Verschuif alle coördinaten in de antwoorden van de lijst hieronder door bij elk getal 32 op te tellen. Geef daarbij alle regels van de lijst opnieuw weer, ook de opdrachten, maar zonder de afbeeldingen.

(Opgeslagen items)

__________________________________________________

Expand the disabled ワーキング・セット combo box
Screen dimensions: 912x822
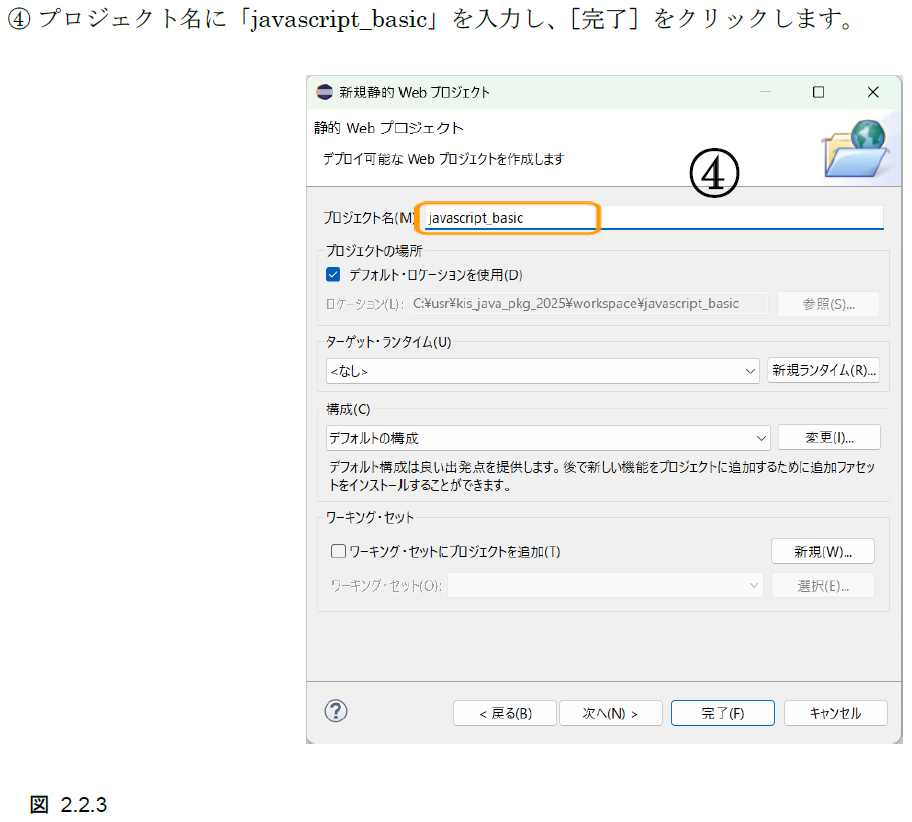(605, 585)
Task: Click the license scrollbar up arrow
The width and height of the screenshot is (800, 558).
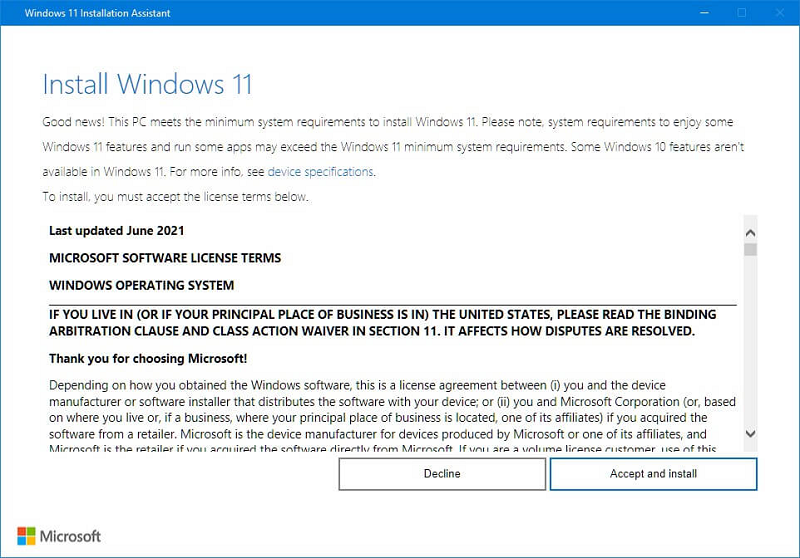Action: point(750,229)
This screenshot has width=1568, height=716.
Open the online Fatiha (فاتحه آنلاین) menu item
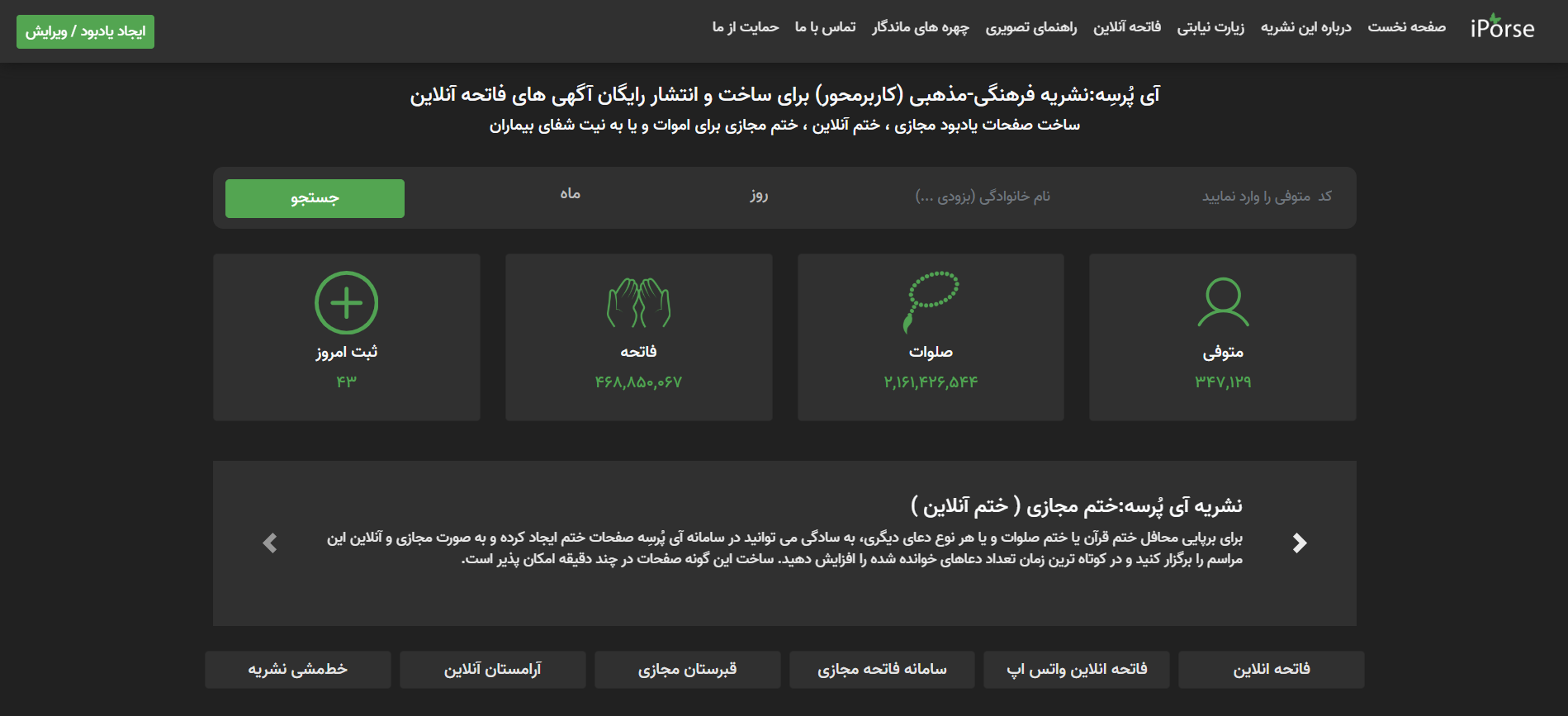tap(1126, 27)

__________________________________________________

**Uitvoer opdracht:**
Expand the disabled ワーキング・セット combo box
Screen dimensions: 912x822
(637, 617)
Task: Click the license scrollbar up arrow
The width and height of the screenshot is (800, 558).
Action: point(782,261)
This screenshot has width=1568, height=716.
Open the online Fatiha (فاتحه آنلاین) menu item
tap(1158, 59)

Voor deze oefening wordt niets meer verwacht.